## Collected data
###

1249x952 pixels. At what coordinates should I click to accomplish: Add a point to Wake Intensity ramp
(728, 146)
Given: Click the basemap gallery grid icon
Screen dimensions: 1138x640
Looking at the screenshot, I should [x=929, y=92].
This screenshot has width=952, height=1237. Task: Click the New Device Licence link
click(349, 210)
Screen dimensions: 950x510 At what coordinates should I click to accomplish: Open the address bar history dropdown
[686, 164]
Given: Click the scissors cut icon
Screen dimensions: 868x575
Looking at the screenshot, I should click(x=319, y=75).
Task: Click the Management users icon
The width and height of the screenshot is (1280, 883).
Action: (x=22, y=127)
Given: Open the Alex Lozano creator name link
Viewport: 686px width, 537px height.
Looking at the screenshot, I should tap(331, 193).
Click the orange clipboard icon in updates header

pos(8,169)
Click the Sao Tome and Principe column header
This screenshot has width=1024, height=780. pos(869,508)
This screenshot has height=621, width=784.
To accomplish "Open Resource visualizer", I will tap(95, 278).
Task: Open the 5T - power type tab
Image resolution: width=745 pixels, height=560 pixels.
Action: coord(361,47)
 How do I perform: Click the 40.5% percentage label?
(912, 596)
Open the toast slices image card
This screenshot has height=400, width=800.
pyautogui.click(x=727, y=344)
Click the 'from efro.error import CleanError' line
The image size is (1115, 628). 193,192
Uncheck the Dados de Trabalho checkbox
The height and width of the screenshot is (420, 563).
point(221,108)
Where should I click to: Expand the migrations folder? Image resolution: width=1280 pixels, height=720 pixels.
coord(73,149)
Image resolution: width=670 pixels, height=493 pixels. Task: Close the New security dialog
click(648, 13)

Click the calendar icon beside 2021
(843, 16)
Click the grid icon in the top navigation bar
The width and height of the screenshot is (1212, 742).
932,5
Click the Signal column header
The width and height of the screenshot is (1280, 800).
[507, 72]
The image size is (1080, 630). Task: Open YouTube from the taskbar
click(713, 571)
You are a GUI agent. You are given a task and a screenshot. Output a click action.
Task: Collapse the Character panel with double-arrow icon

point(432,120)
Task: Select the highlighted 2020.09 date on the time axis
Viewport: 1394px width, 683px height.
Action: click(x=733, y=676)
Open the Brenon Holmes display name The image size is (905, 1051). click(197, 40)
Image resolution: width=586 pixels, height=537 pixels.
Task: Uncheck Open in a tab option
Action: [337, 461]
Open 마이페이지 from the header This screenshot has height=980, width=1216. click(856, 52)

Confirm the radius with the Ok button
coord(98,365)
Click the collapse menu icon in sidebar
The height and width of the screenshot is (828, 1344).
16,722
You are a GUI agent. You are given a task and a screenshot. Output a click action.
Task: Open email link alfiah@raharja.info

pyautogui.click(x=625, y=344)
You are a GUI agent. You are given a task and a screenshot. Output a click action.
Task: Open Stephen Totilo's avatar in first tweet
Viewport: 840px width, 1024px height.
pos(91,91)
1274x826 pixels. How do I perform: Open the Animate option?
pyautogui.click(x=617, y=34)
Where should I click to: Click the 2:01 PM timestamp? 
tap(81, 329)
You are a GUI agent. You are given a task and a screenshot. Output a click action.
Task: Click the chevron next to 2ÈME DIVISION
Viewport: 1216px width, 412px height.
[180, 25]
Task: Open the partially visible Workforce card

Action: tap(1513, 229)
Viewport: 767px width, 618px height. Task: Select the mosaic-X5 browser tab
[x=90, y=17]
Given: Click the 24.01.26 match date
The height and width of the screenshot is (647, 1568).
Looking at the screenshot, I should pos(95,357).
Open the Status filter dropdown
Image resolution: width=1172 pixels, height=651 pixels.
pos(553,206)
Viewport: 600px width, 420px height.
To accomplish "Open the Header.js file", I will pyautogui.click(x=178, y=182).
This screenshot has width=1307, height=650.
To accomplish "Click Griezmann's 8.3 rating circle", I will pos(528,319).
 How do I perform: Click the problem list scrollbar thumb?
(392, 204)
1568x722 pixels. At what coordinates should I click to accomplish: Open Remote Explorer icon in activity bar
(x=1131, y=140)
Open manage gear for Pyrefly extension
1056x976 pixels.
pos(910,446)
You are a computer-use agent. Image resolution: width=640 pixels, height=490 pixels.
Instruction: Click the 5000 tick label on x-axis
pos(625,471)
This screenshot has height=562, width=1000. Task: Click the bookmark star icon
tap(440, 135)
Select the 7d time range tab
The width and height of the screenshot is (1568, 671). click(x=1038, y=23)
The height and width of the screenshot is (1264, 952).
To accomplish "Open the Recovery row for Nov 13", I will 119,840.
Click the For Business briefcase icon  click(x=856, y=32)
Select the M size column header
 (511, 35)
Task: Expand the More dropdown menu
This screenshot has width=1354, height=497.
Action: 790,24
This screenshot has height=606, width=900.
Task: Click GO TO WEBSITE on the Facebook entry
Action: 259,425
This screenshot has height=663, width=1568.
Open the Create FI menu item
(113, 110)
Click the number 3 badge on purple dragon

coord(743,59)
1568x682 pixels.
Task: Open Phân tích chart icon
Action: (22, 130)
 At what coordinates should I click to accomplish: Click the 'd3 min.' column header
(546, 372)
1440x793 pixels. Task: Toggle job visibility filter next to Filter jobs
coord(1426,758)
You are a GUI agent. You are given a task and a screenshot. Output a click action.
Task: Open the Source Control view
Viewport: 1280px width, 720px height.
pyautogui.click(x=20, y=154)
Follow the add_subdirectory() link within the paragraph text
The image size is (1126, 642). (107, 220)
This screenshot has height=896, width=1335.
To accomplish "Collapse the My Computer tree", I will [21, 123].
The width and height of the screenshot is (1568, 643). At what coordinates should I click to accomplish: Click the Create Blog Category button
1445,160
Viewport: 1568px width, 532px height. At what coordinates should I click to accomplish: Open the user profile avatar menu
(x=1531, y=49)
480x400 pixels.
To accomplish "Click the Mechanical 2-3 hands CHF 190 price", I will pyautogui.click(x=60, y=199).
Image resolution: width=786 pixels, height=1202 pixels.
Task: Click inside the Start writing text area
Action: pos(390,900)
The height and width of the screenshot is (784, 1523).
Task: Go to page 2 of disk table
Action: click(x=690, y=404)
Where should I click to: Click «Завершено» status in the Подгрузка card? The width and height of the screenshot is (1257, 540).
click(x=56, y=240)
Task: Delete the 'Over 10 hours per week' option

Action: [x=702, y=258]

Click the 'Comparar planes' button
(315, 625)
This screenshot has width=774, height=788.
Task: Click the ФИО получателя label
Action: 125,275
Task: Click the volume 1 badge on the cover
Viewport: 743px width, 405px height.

###

## Work order
Transcribe all of the data above, keeping each line exactly as it stands.

## Answer space
1249x952 pixels. At what coordinates should I click to accomplish: Add a point to Wake Intensity ramp
(728, 146)
Given: Click the basemap gallery grid icon
Screen dimensions: 1138x640
Looking at the screenshot, I should [x=929, y=92].
This screenshot has width=952, height=1237. Task: Click the New Device Licence link
click(349, 210)
Screen dimensions: 950x510 At what coordinates should I click to accomplish: Open the address bar history dropdown
[686, 164]
Given: Click the scissors cut icon
Screen dimensions: 868x575
Looking at the screenshot, I should click(x=319, y=75).
Task: Click the Management users icon
The width and height of the screenshot is (1280, 883).
Action: (x=22, y=127)
Given: Open the Alex Lozano creator name link
Viewport: 686px width, 537px height.
Looking at the screenshot, I should tap(331, 193).
Click the orange clipboard icon in updates header

pos(8,169)
Click the Sao Tome and Principe column header
This screenshot has width=1024, height=780. pos(869,508)
This screenshot has height=621, width=784.
To accomplish "Open Resource visualizer", I will tap(95, 278).
Task: Open the 5T - power type tab
Image resolution: width=745 pixels, height=560 pixels.
Action: coord(361,47)
 How do I perform: Click the 40.5% percentage label?
(912, 596)
Open the toast slices image card
This screenshot has height=400, width=800.
pyautogui.click(x=727, y=344)
Click the 'from efro.error import CleanError' line
The image size is (1115, 628). 193,192
Uncheck the Dados de Trabalho checkbox
The height and width of the screenshot is (420, 563).
point(221,108)
Where should I click to: Expand the migrations folder? Image resolution: width=1280 pixels, height=720 pixels.
coord(73,149)
Image resolution: width=670 pixels, height=493 pixels. Task: Close the New security dialog
click(648, 13)

Click the calendar icon beside 2021
(843, 16)
Click the grid icon in the top navigation bar
The width and height of the screenshot is (1212, 742).
932,5
Click the Signal column header
The width and height of the screenshot is (1280, 800).
[507, 72]
The image size is (1080, 630). Task: Open YouTube from the taskbar
click(713, 571)
You are a GUI agent. You are given a task and a screenshot. Output a click action.
Task: Collapse the Character panel with double-arrow icon

point(432,120)
Task: Select the highlighted 2020.09 date on the time axis
Viewport: 1394px width, 683px height.
Action: click(x=733, y=676)
Open the Brenon Holmes display name The image size is (905, 1051). click(197, 40)
Image resolution: width=586 pixels, height=537 pixels.
Task: Uncheck Open in a tab option
Action: [337, 461]
Open 마이페이지 from the header This screenshot has height=980, width=1216. click(856, 52)

Confirm the radius with the Ok button
coord(98,365)
Click the collapse menu icon in sidebar
The height and width of the screenshot is (828, 1344).
16,722
You are a GUI agent. You are given a task and a screenshot. Output a click action.
Task: Open email link alfiah@raharja.info

pyautogui.click(x=625, y=344)
You are a GUI agent. You are given a task and a screenshot. Output a click action.
Task: Open Stephen Totilo's avatar in first tweet
Viewport: 840px width, 1024px height.
pos(91,91)
1274x826 pixels. How do I perform: Open the Animate option?
pyautogui.click(x=617, y=34)
Where should I click to: Click the 2:01 PM timestamp? 
tap(81, 329)
You are a GUI agent. You are given a task and a screenshot. Output a click action.
Task: Click the chevron next to 2ÈME DIVISION
Viewport: 1216px width, 412px height.
[180, 25]
Task: Open the partially visible Workforce card

Action: tap(1513, 229)
Viewport: 767px width, 618px height. Task: Select the mosaic-X5 browser tab
[x=90, y=17]
Given: Click the 24.01.26 match date
The height and width of the screenshot is (647, 1568).
Looking at the screenshot, I should pos(95,357).
Open the Status filter dropdown
Image resolution: width=1172 pixels, height=651 pixels.
pos(553,206)
Viewport: 600px width, 420px height.
To accomplish "Open the Header.js file", I will pyautogui.click(x=178, y=182).
This screenshot has width=1307, height=650.
To accomplish "Click Griezmann's 8.3 rating circle", I will pos(528,319).
 How do I perform: Click the problem list scrollbar thumb?
(392, 204)
1568x722 pixels. At what coordinates should I click to accomplish: Open Remote Explorer icon in activity bar
(x=1131, y=140)
Open manage gear for Pyrefly extension
1056x976 pixels.
pos(910,446)
You are a computer-use agent. Image resolution: width=640 pixels, height=490 pixels.
Instruction: Click the 5000 tick label on x-axis
pos(625,471)
This screenshot has height=562, width=1000. Task: Click the bookmark star icon
tap(440, 135)
Select the 7d time range tab
The width and height of the screenshot is (1568, 671). click(x=1038, y=23)
The height and width of the screenshot is (1264, 952).
To accomplish "Open the Recovery row for Nov 13", I will 119,840.
Click the For Business briefcase icon  click(x=856, y=32)
Select the M size column header
 (511, 35)
Task: Expand the More dropdown menu
This screenshot has width=1354, height=497.
Action: 790,24
This screenshot has height=606, width=900.
Task: Click GO TO WEBSITE on the Facebook entry
Action: 259,425
This screenshot has height=663, width=1568.
Open the Create FI menu item
(113, 110)
Click the number 3 badge on purple dragon

coord(743,59)
1568x682 pixels.
Task: Open Phân tích chart icon
Action: (22, 130)
 At what coordinates should I click to accomplish: Click the 'd3 min.' column header
(546, 372)
1440x793 pixels. Task: Toggle job visibility filter next to Filter jobs
coord(1426,758)
You are a GUI agent. You are given a task and a screenshot. Output a click action.
Task: Open the Source Control view
Viewport: 1280px width, 720px height.
pyautogui.click(x=20, y=154)
Follow the add_subdirectory() link within the paragraph text
The image size is (1126, 642). (107, 220)
This screenshot has height=896, width=1335.
To accomplish "Collapse the My Computer tree", I will [21, 123].
The width and height of the screenshot is (1568, 643). At what coordinates should I click to accomplish: Click the Create Blog Category button
1445,160
Viewport: 1568px width, 532px height. At what coordinates should I click to accomplish: Open the user profile avatar menu
(x=1531, y=49)
480x400 pixels.
To accomplish "Click the Mechanical 2-3 hands CHF 190 price", I will pyautogui.click(x=60, y=199).
Image resolution: width=786 pixels, height=1202 pixels.
Task: Click inside the Start writing text area
Action: pos(390,900)
The height and width of the screenshot is (784, 1523).
Task: Go to page 2 of disk table
Action: click(x=690, y=404)
Where should I click to: Click «Завершено» status in the Подгрузка card? The width and height of the screenshot is (1257, 540).
click(x=56, y=240)
Task: Delete the 'Over 10 hours per week' option

Action: [x=702, y=258]

Click the 'Comparar planes' button
(315, 625)
This screenshot has width=774, height=788.
Task: Click the ФИО получателя label
Action: 125,275
Task: Click the volume 1 badge on the cover
Viewport: 743px width, 405px height.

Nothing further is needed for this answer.